Referring to FIG. 9, it can be seen that each operating voltage shown in the lower right and lower left portions of the figure and applied across the pixels has similar characteristics, but has a triangular trailing edge and a triangular leading edge tendency. Figure 11 is similarly constructed and shows an alternative arrangement of data pulse and strobe pulse relationships for use in normal mode.

Again, many different arrangements can be used to operate in normal mode without departing from the scope of the present invention.

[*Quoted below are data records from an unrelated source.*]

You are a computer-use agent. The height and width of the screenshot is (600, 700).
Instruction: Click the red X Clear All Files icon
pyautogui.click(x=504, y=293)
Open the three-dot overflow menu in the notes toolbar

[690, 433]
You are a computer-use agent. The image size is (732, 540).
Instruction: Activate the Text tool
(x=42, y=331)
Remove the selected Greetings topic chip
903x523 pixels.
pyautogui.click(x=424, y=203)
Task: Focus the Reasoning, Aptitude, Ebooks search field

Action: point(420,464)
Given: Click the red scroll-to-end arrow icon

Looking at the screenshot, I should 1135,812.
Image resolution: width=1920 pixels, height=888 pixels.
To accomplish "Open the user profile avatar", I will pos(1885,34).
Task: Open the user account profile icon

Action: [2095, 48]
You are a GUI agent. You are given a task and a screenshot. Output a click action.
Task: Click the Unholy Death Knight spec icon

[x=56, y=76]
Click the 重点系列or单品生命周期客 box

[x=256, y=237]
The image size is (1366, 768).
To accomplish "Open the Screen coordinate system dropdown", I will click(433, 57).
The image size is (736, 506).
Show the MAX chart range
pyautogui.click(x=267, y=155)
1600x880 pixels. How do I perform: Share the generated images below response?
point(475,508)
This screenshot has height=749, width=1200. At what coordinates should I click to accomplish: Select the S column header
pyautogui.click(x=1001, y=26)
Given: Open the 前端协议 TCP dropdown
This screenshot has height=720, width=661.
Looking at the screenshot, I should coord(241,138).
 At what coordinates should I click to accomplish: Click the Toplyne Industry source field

The new waveforms provided by the present invention and the address scheme using them can be used as leading edge triangular blanking pulses or conventional blanking pulses in square wave profiles. The leading edge triangular blanking pulse provides an advantage in some situations because it is reduced under the curve compared to equivalent conventional rectangular blanking pulses. This facilitates DC compensation of the strobe. Equally, the present invention can be applied to a blanking-free addressing configuration in which a strobe pulse reverses the polarity for selective addressing of the display. In this configuration, two full frames are required to completely rewrite the display. These techniques are known for examples from two British patents which are referred to further herein.

Claims (9)

Liquid crystal materials capable of estimating a plurality of optically discernible states; And Addressing the individually degradable regions of the material, and in each of the various regions the material is estimated before the driving waveform is applied to the addressing region, depending on the nature of the data presented by the device and transmitted in the electrical waveform. An applicator means for applying an electrical drive waveform to the addressing region, the electrical drive waveform being maintained at or estimating another of the various states, The drive waveform is in the form of a pulse and has a predetermined amplitude and period and exhibits a change in the pulse profile, the change having a significant effect on the liquid crystal material maintaining one of the various states or estimating another state. Liquid crystal device. The liquid crystal device according to claim 1, wherein the driving waveform includes a complex waveform generated by application of a strobe waveform and a data carrier waveform applied to the liquid crystal through each driving circuit and the electric conductor. 3. The liquid crystal device according to claim 2, wherein the change in the pulse profile is incorporated in the data carrier waveform. 3. The liquid crystal device according to claim 2, wherein the change of the profile is incorporated in the strobe waveform. The liquid crystal device according to any one of claims 1 to 4, wherein the change in the pulse profile comprises the application of a triangular tip and / or trailing edge to the drive waveform. The liquid crystal device according to any one of claims 1 to 5, wherein the device operates in an inversion mode. The liquid crystal device according to any one of claims 1 to 5, wherein the device operates in a normal mode. 8. A liquid crystal device according to any one of the preceding claims, wherein said blanking pulse is applied to said material to precondition it to a selected one of said states before applying said drive waveform. 9. The liquid crystal device according to claim 8, wherein the blanking pulse has a triangular leading end and / or trailing edge.